Indigenous Fijians make up 51 per cent of the country's 906,000 population while ethnic Indians make up 44 per cent.
Bainimarama said Qarase's government, re-elected for a second five-year term in May, needed to change course but repeatedly refused to answer when asked if he ruled out removing it if Qarase did not redress what he said were its lies and corruption.
"What we've done is we've asked the prime minister to have a look at our requests," Bainimarama told Reuters. "We will pray and fast and do everything and hope that he will act on them."
Bainimarama installed Qarase as interim leader after the May 2000 coup but now believes he is too lenient on its perpetrators and those behind a bloody but unsuccessful mutiny six months later which was linked to it and which almost cost him his life.
Qarase unsuccessfully tried to have Bainimarama removed from office while the commander was visiting Fijian troops in the Middle East last week.
Bainimarama said Qarase must rid the government and civil service of people involved in the 2000 coup - including at least two senior cabinet ministers.
The crisis appeared to ease on Saturday when Qarase said he had dropped a provision from one of the two bills that would have given amnesties to those involved in the 2000 coup.
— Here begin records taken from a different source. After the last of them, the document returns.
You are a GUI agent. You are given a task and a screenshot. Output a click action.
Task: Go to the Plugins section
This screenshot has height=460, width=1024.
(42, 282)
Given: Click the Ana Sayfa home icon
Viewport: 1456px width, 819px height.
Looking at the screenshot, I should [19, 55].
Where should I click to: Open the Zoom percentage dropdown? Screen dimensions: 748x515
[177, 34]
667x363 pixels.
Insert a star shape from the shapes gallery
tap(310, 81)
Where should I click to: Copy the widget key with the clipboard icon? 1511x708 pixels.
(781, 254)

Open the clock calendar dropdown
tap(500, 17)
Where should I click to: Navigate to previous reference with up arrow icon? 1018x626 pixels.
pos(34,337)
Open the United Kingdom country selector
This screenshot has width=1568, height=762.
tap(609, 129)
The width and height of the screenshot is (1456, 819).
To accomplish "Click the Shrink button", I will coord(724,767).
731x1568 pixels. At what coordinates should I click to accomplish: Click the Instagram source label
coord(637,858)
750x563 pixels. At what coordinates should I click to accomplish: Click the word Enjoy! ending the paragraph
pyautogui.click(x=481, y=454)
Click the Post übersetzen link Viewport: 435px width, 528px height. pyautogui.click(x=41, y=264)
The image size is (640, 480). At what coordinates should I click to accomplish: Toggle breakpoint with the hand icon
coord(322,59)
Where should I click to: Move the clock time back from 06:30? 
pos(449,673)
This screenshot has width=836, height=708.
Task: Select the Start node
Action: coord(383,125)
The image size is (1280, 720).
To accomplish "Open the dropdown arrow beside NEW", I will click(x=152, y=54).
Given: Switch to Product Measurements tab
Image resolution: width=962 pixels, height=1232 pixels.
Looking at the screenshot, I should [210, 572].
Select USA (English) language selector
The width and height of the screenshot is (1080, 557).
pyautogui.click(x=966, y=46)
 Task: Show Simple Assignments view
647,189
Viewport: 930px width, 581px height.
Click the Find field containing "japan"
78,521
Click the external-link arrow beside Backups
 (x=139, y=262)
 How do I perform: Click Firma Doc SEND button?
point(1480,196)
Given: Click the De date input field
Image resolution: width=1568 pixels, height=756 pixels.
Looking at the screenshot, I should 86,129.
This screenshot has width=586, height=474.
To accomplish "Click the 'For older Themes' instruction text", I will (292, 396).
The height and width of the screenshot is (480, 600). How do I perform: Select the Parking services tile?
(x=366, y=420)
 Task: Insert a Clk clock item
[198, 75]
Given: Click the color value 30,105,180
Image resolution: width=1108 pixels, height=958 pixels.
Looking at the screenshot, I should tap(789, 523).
Bainimarama said he would have to see the amended bill before could react.
In a sometimes rambling series of accusations and demands at a media conference, Bainimarama repeated the demand for Qarase to drop the two disputed bills and blamed the government for rising poverty, unemployment and crime rates.
"We do not want them to resign, unless they change the direction that our ship is heading," he said.
Bainimarama backed senior officers who accused Australia of breaching Fiji's sovereignty by sending in eight men they described as mercenaries into the country without clearing proper channels last Friday.
Canberra rejected the claim and said the men were sent to boost security at te Australian High Commission.
The military has also demanded the resignation of Fiji Police Commissioner Andrew Hughes, an Australian, after he said police were investigating whether Bainimarama's threat to remove the government was seditious.